Task goal:
Rewrite the data from the line containing "You are a GUI" through the line containing "click(358, 962)", swapping "time display" for "playback timer" and keeping everything else identical.
=== Material for this task ===
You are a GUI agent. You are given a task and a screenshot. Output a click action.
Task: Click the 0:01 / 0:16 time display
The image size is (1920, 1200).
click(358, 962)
===
=== Material for this task ===
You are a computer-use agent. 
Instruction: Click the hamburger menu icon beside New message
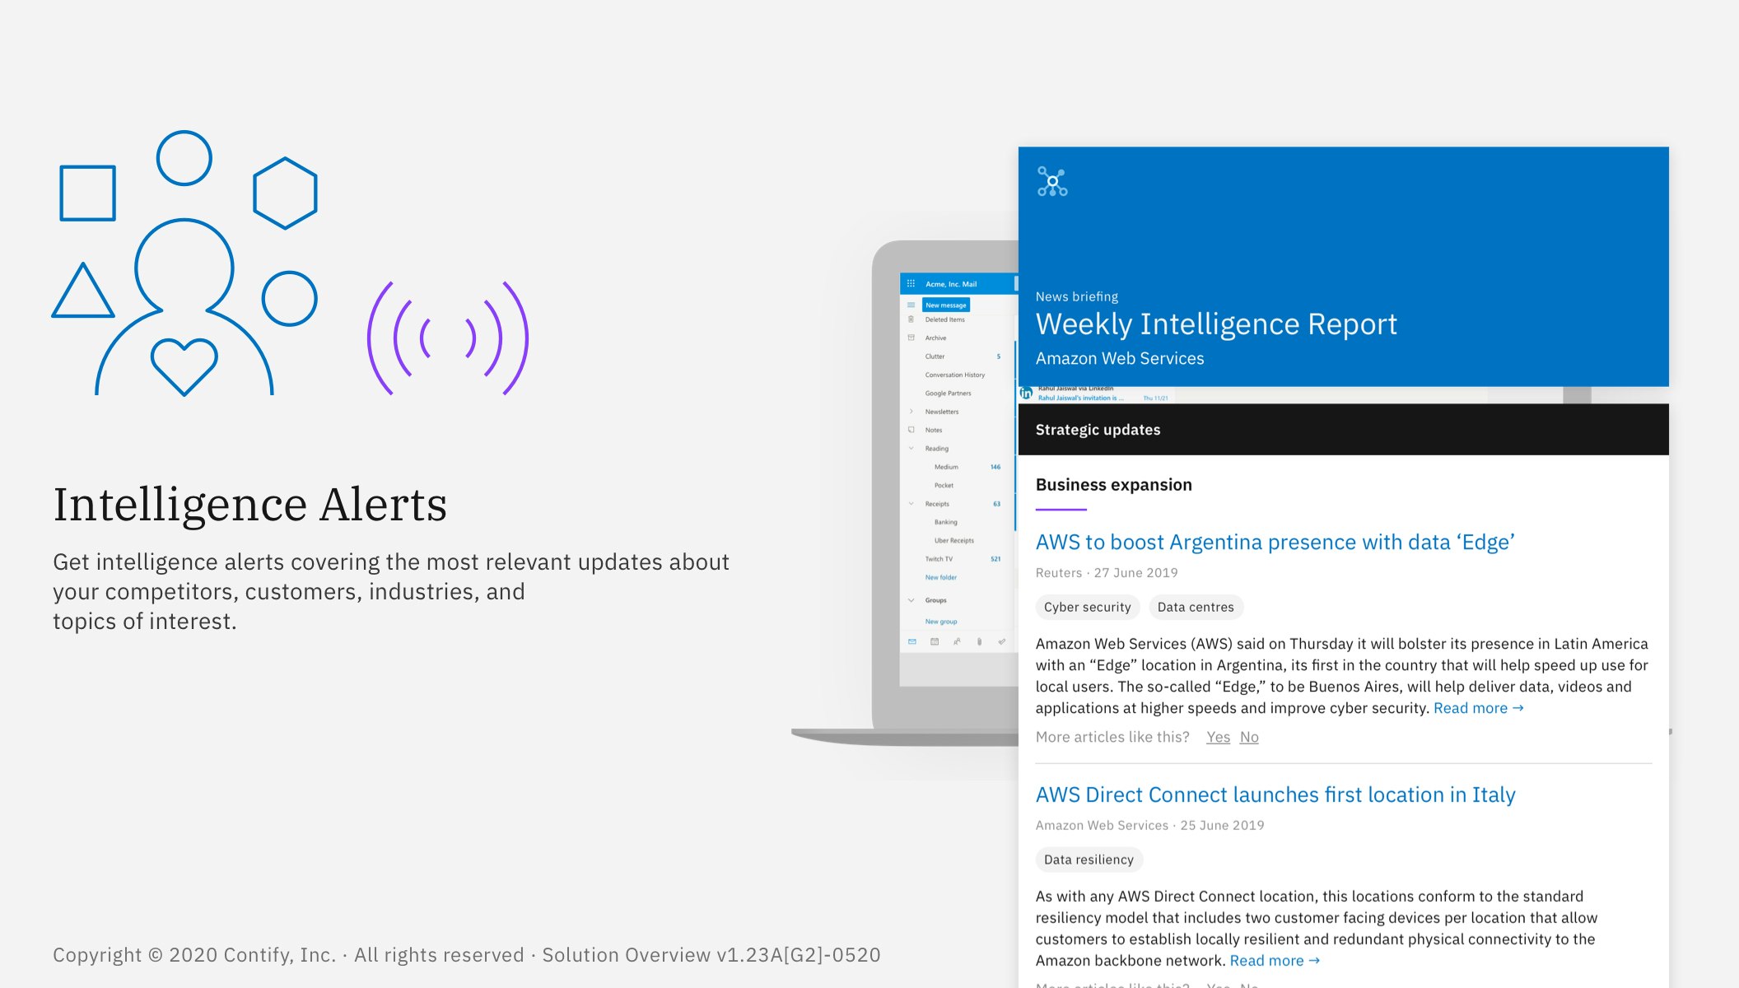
===
Written reply:
You are a GUI agent. You are given a task and a screenshot. Output a click action.
Task: Click the 0:01 / 0:16 playback timer
The image size is (1920, 1200).
click(358, 962)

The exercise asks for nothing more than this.